### WHAT YOU ARE ASKED TO DO
Pull out every line in the records below that contains the word "This" and leave out the other lines.

### RECORDS SUPPLIED
**********
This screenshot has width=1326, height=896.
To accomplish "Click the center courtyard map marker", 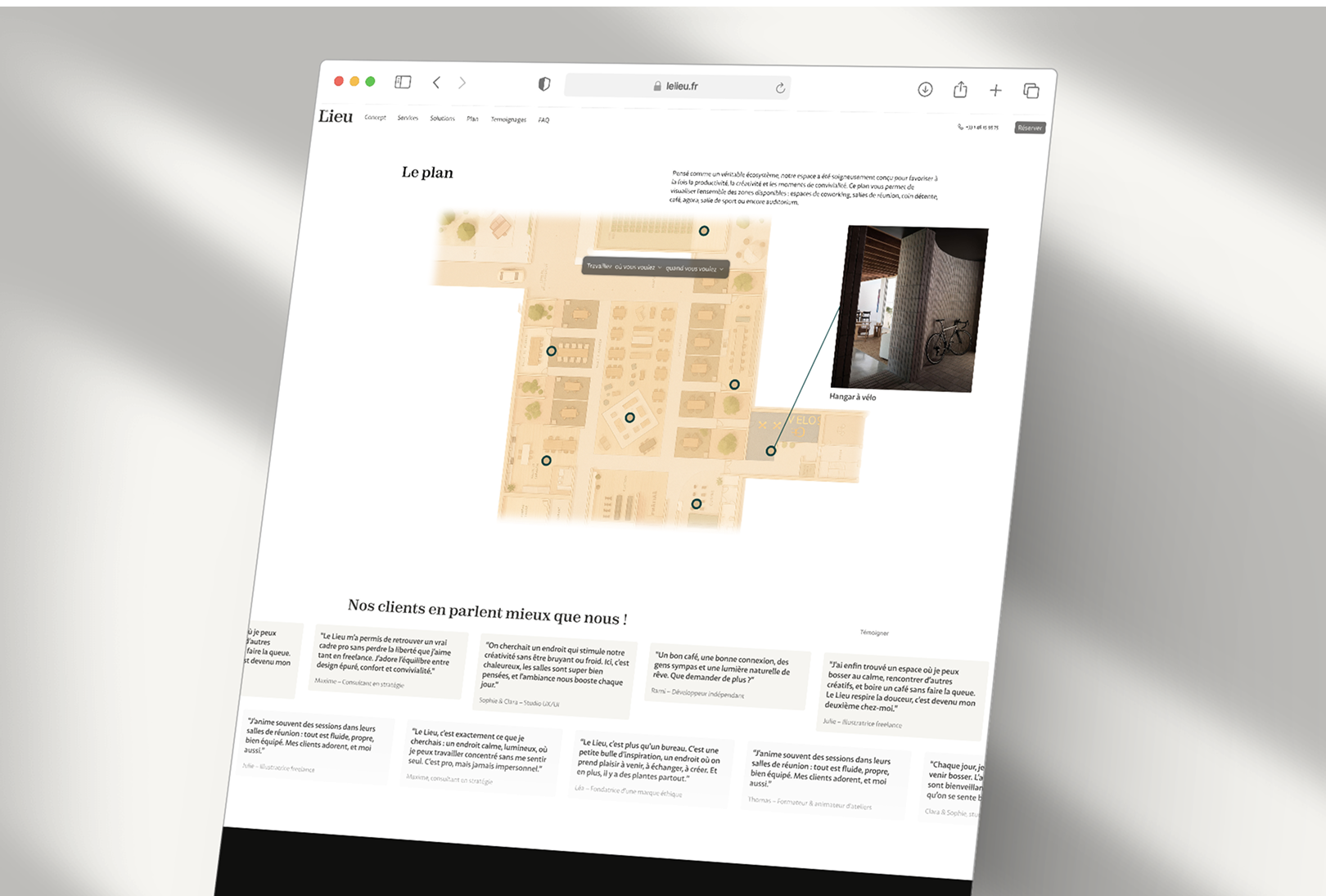I will pos(629,417).
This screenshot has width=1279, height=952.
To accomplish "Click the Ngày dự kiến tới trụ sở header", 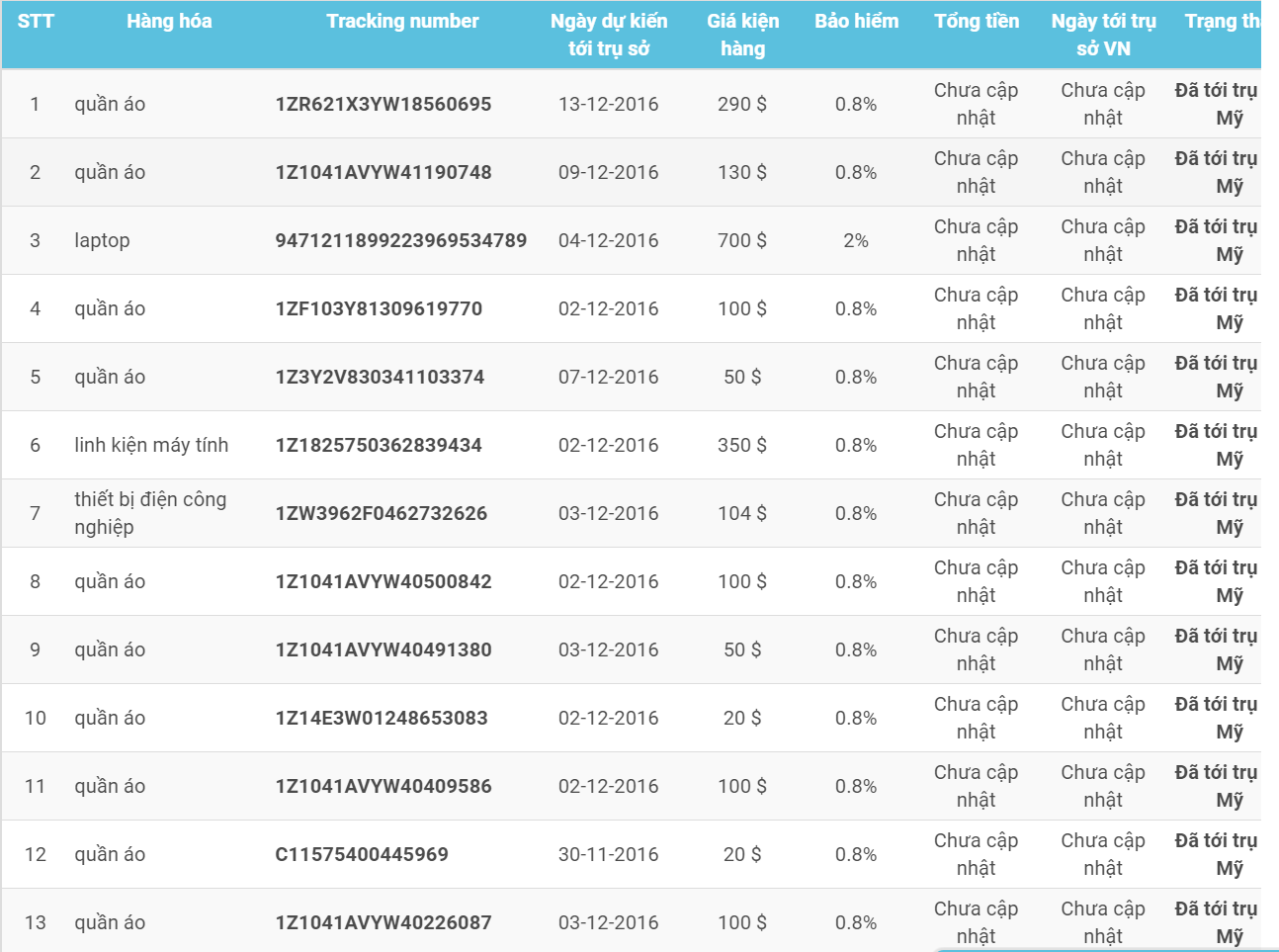I will coord(609,35).
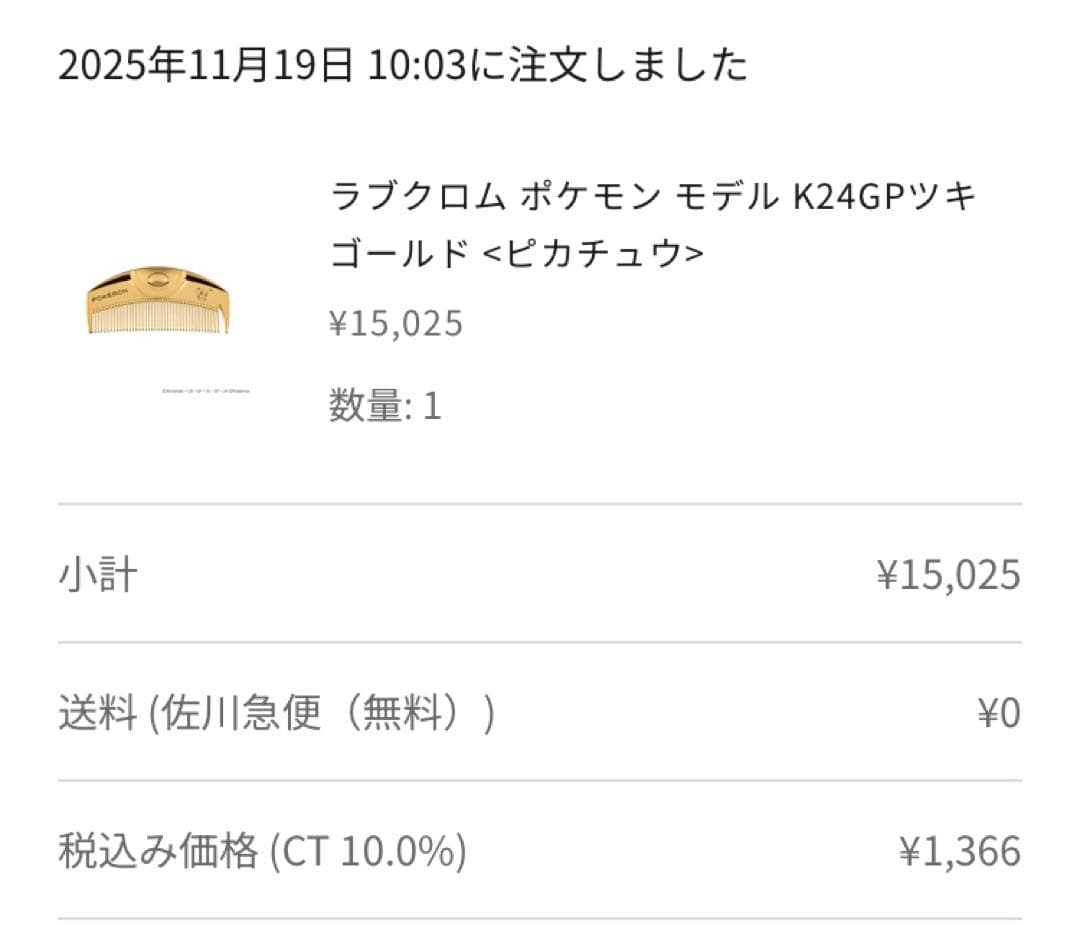1080x925 pixels.
Task: Click the 無料 text in the shipping row
Action: pyautogui.click(x=400, y=714)
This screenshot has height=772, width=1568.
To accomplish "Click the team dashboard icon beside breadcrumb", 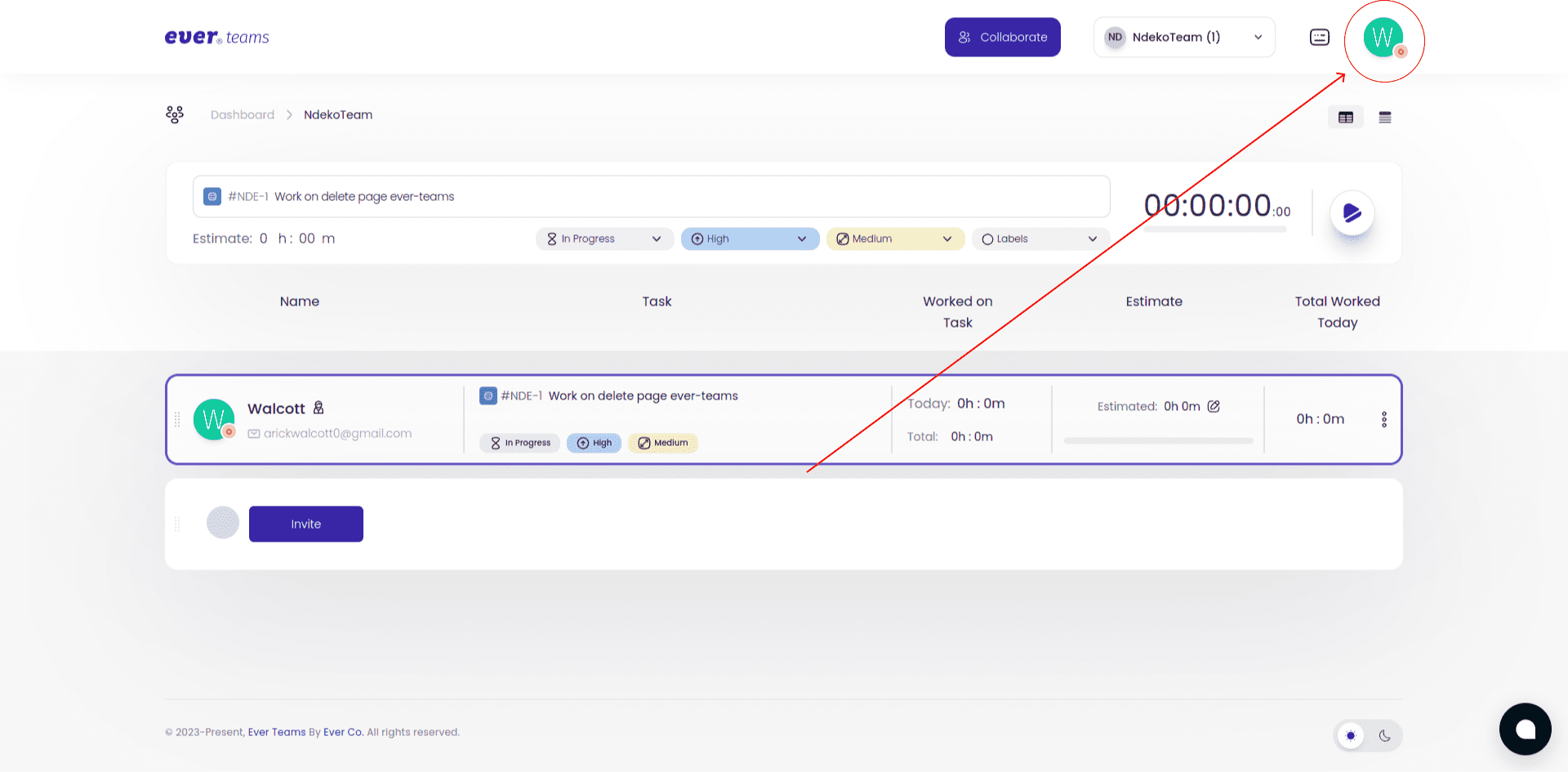I will pos(175,114).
**********
### EXPECTED ANSWER
This screenshot has width=1326, height=896.
This screenshot has width=1279, height=952.
This screenshot has height=772, width=1568.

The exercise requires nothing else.